Hi there folks, i´m from Brazil and i´m new at this forum. I´m wondering if u guys have a list os soft and hard water plants.

Is there a GH and KH level that would be fair enought for most os the plants? My water is quite soft and i add CaCl2, MgSO4 and NaHCO3 in order to keep GH around 6 and KH 2ºdH. By the way, can i mix the CaCl2 and the MgSO4 in the same bottle before use in the tank?


Best regards,
Marcio.


----------



## Bert H (Mar 2, 2004)

If you keep your kh around 2, you should be able to grow pretty much anything you want.  I don't think there's any list, per se, that breaks up the plants into soft vs hard waters, you can look through the plantfinder for lots of good info.

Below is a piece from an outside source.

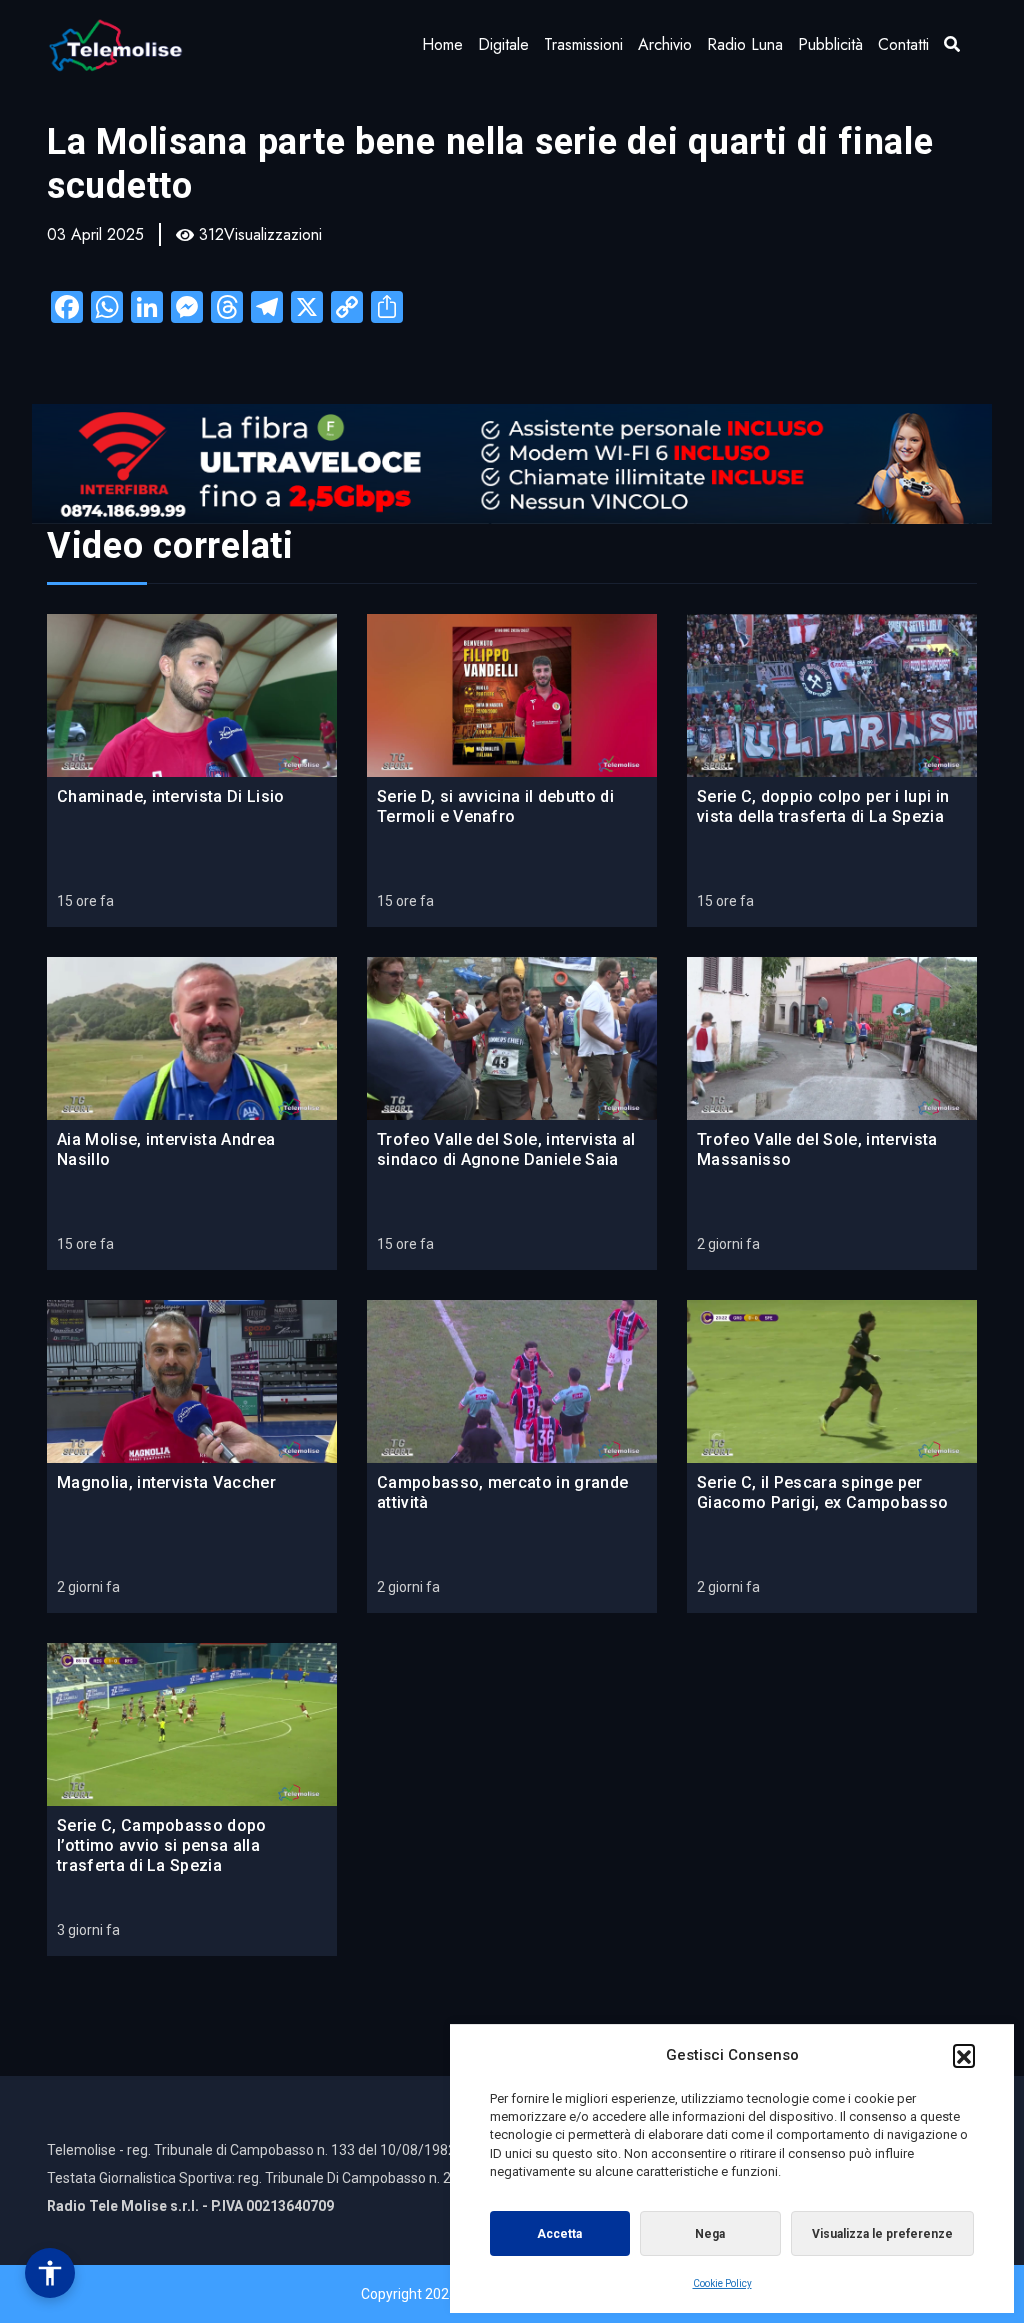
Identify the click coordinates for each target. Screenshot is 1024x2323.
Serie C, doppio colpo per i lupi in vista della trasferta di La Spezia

I'm not sure about the Ca/Mg mixing, but my gut tells me it should not be a problem. I'll let others chime in there.

BTW, welcome to apc.


----------



## asukawashere (Mar 11, 2009)

It's more of a spectrum of hardness tolerance than a clear distinction between hard- and soft-water plants. That said, most plants that do well in hard water are also fine in softer water, while the reverse is not so much true. 

But, if you're looking for particular examples... members of the family Eriocaulaceae family are pretty much strictly soft water plants, as are most plants that require heavy CO2 injection to maintain in the home aquarium. Not coincidentally, these are also the species I have the least experience with, since my tap water is liquid rock.

Plants that are very hard-water tolerant include many of the common aroids (Cryptocoryne & Anubias spp.), java ferns (which are naturally brackish), Sagittaria, Vallisneria, and Ceratophyllum (hornwort). That said, all of the above also do well in soft water.

In short, if you can choose/adjust your water hardness, go with soft water. Gives you a better range of species.


----------



## Marcio_Moraes (Apr 29, 2011)

Hi Bert and asukawashere, thanks for your reply, i really appreciate your help.

My tapwater is actually very soft, both GH and KH tests change colors at the first drop, that´s why i add some Ca, Mg and carbonate. I raise the GH with CaCl2 untill 5ºdH and then add some MgSO4 to get at 6ºdH. I´ll keep trying some plants and choose those who get on well.


Best regards,
Marcio.


----------